II. The other life, written honestly
Most of the people drawn to this work are running two identities at once. The one that pays the bills and the one that keeps them up at night for entirely different reasons. Write both down, not as a conflict to resolve, but as a map. What does each one ask of you? What does each one give back? Somewhere in that gap is the version of you that doesn’t have to choose by pretending one of them doesn’t exist.
III. Tomorrow, already written
Not a plan. A future script memory. Write tomorrow in present tense. A specific conversation that landed. A decision you made without replaying it for an hour afterward. Your brain processes vivid written narrative as near-experience, which means what you script tonight, your RAS starts scanning for in the morning.
IV. The resignation letter to your old story
Not to a job. To the narrative you’ve been carrying. The one that says you’re not the kind of person who asks for more, or speaks first in the room, or believes the good thing is actually meant for you.
Write it formally. Dear ___. I’m writing to inform you that I resign. Sign it with today’s date. Your nervous system responds to ritual, and addressing an old identity as something separate from you sends a quiet signal that the tenure is over.
V. Evidence
A running list, added to daily, of proof that the new identity is already partly true. Not affirmations. Actual receipts.
Someone asked my opinion and I gave it without apologizing first. I noticed I was bored instead of scared. I sent the email before I was ready.
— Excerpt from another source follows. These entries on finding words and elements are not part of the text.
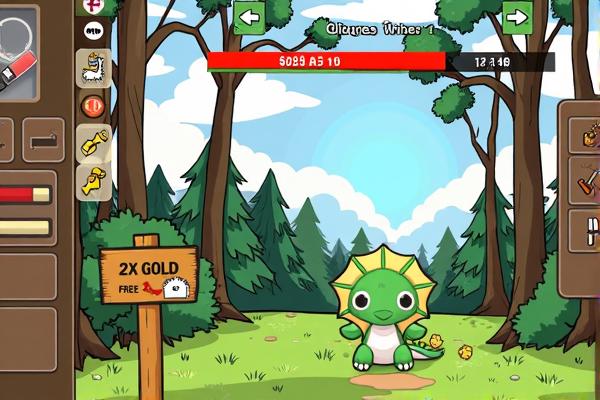The width and height of the screenshot is (600, 400).
Task: Select the red round shield icon
Action: (94, 105)
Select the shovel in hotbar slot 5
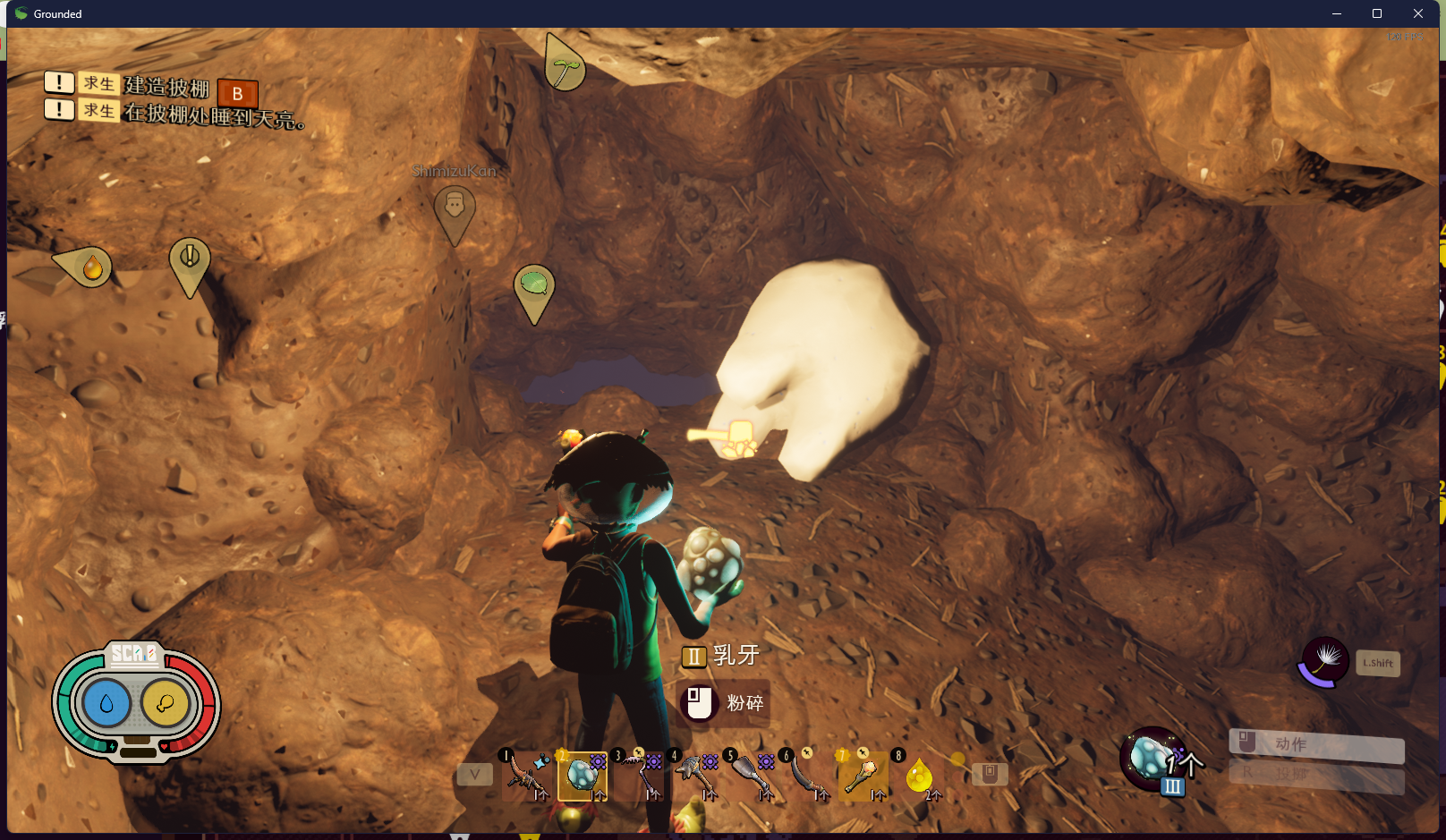Viewport: 1446px width, 840px height. click(752, 775)
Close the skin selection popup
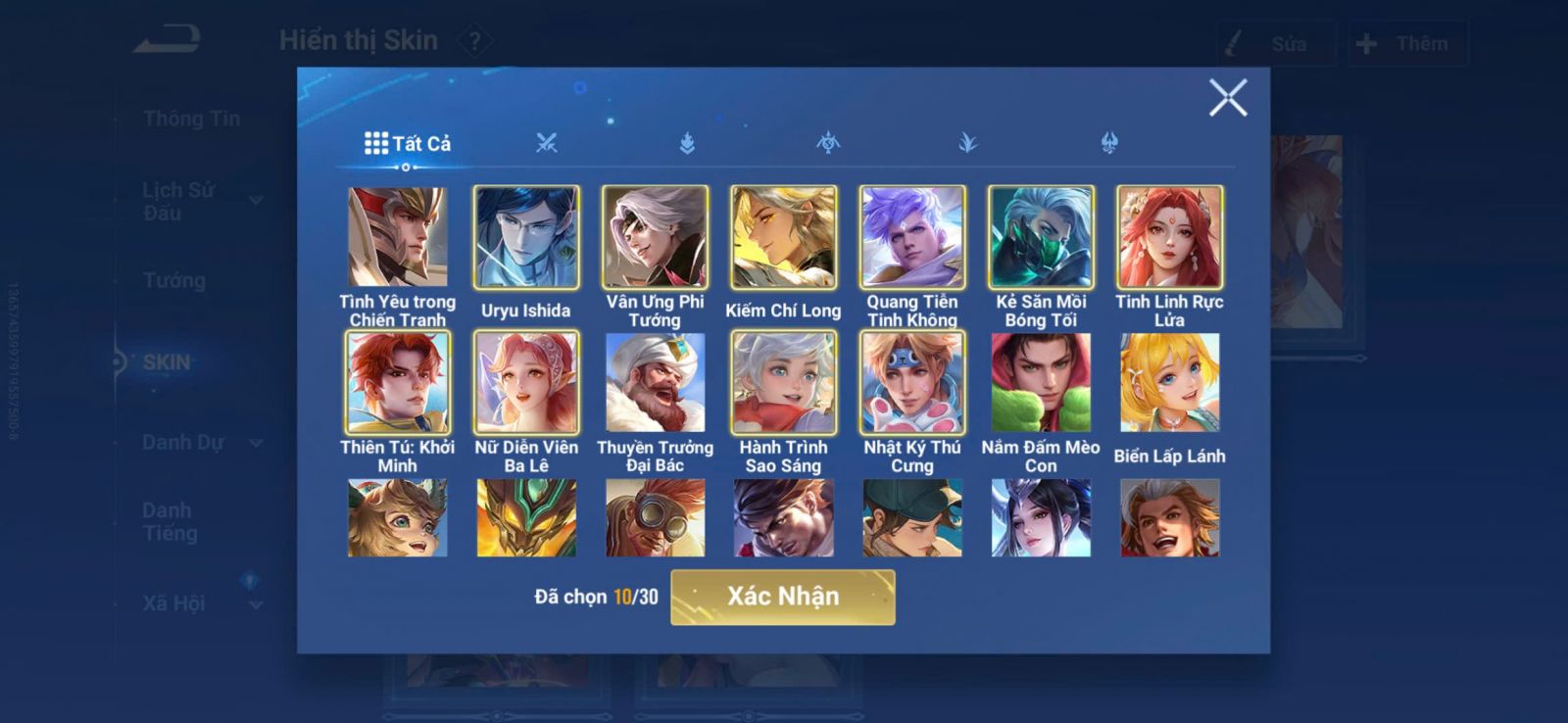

The prefrontal cortex builds identity from pattern recognition. You are, in meaningful part, what you document about yourself.
VI. Her ordinary Tuesday
Not the highlight reel. The regular Tuesday, six months from now, where you’re already the person. What does she eat for lunch? What’s the small problem she solves without it becoming a whole thing? What does she notice on the walk home that the current version of you walks straight past?
Specificity is what separates Future Scripting from wishful thinking. Peter Gollwitzer’s research on implementation intentions shows people who write detailed scenarios of a future state are two to three times more likely to act in alignment with it than people who set abstract goals. Vague visions don’t recalibrate your RAS. Granular ones do.
VII. The thing she stopped performing
Write a list of what the future version of you stopped doing. The apology she dropped from the beginning of sentences. The way she used to make herself slightly smaller in rooms where she was probably the most qualified person present. The habit of treating her own ideas as drafts until someone else said they were ready.
Identity change involves subtraction. Your brain needs to know what you’re releasing, not only what you’re building toward.
VIII. The origin story, same facts, different meaning
You didn’t fail to stay. You gathered enough information to know it was time to leave. You weren’t too much for the room. You were in the wrong one. You didn’t start late. You started when you actually had something to say.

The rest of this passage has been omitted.